---------- DATA PROVIDED ----------
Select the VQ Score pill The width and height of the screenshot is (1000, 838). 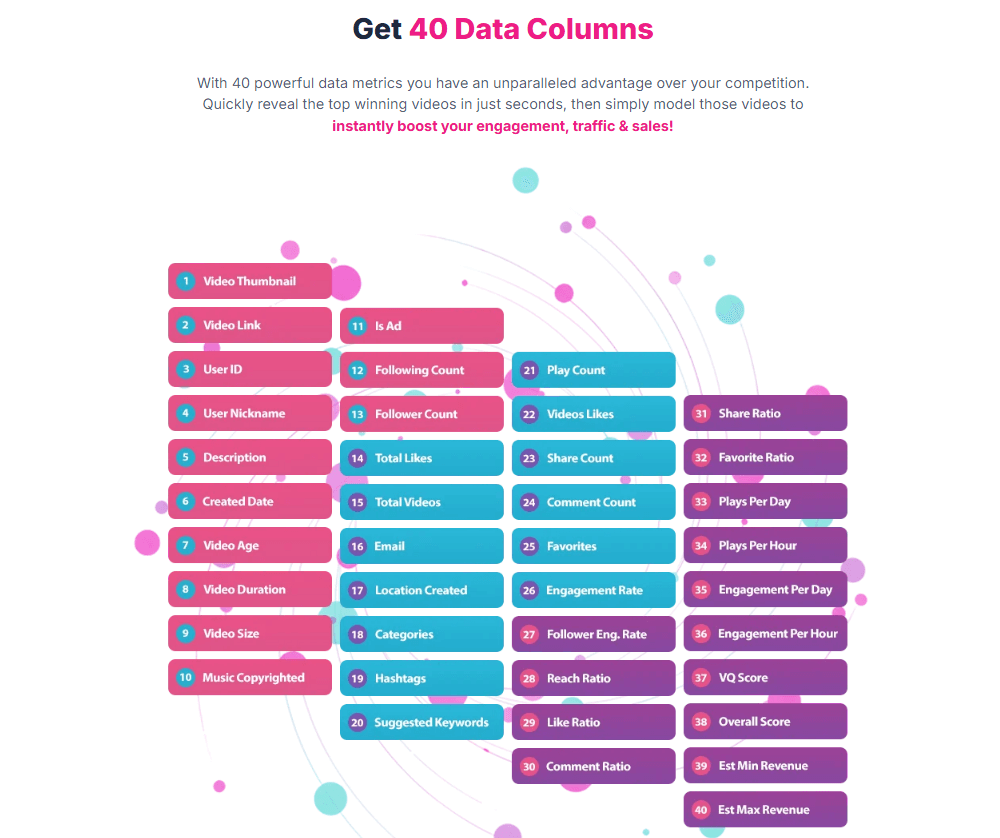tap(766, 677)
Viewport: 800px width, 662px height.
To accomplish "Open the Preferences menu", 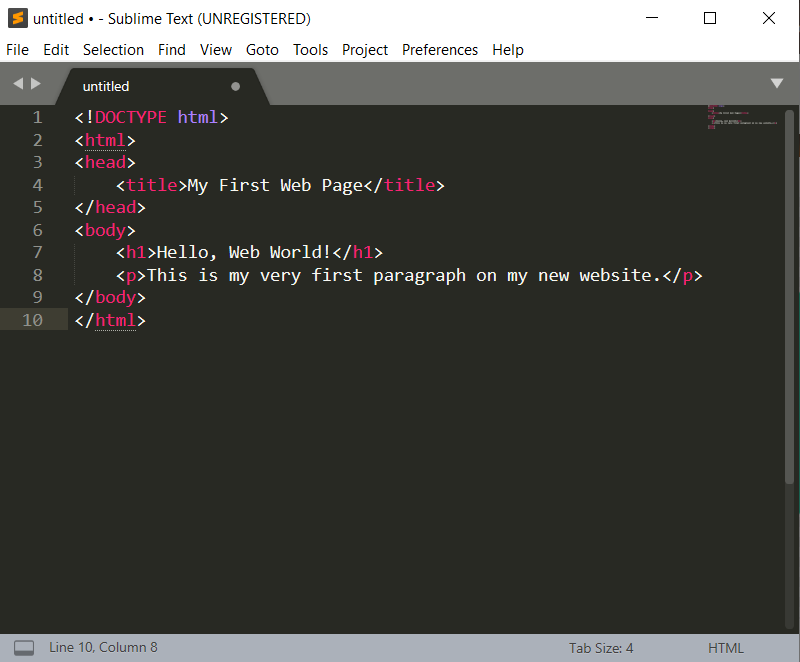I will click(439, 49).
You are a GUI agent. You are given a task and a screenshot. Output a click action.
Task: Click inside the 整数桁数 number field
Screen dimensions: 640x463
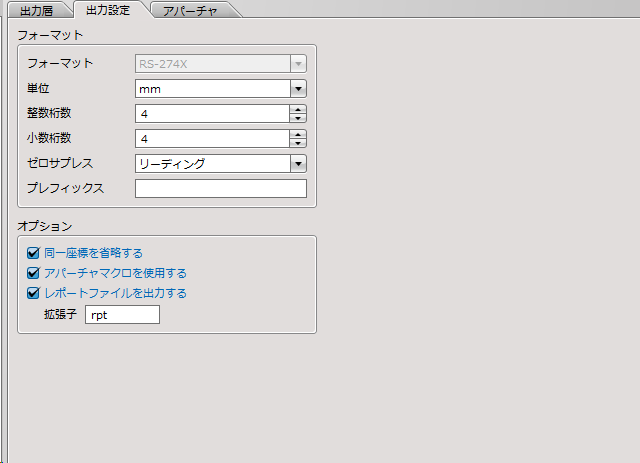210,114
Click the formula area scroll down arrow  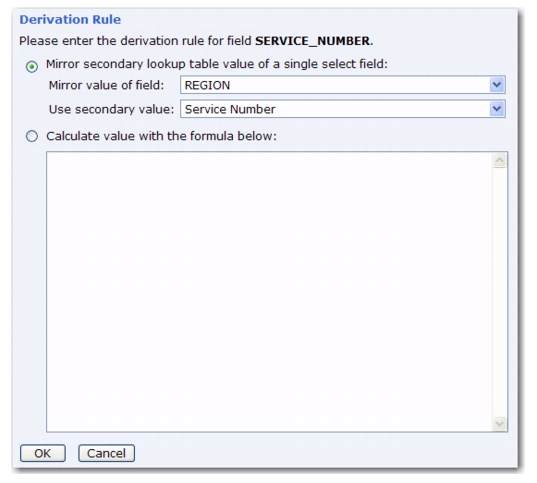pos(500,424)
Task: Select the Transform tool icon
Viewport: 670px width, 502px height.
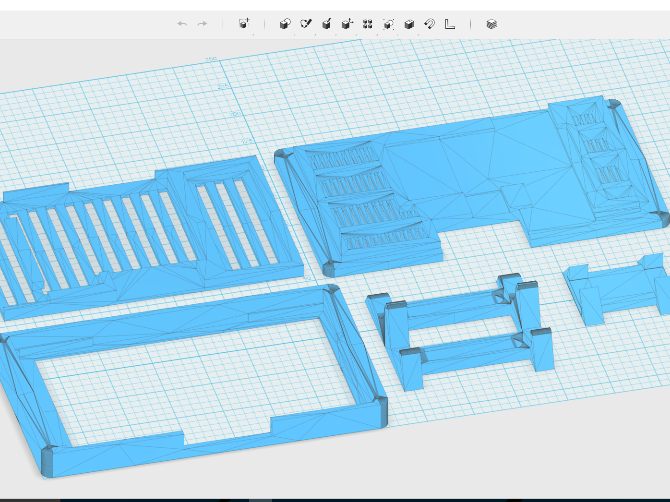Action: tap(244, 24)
----------
**STATED EXERCISE**
Rewrite the lines in the stretch from the one containing "Task: Select the Transform tool icon" through the end of the lines, with the requests kept, and shift every coordinate in the answers by adding -73 to each number. Leave the pictures out.

**RESPONSE TO THE EXERCISE**
Task: Select the Transform tool icon
Viewport: 670px width, 502px height.
Action: tap(171, -49)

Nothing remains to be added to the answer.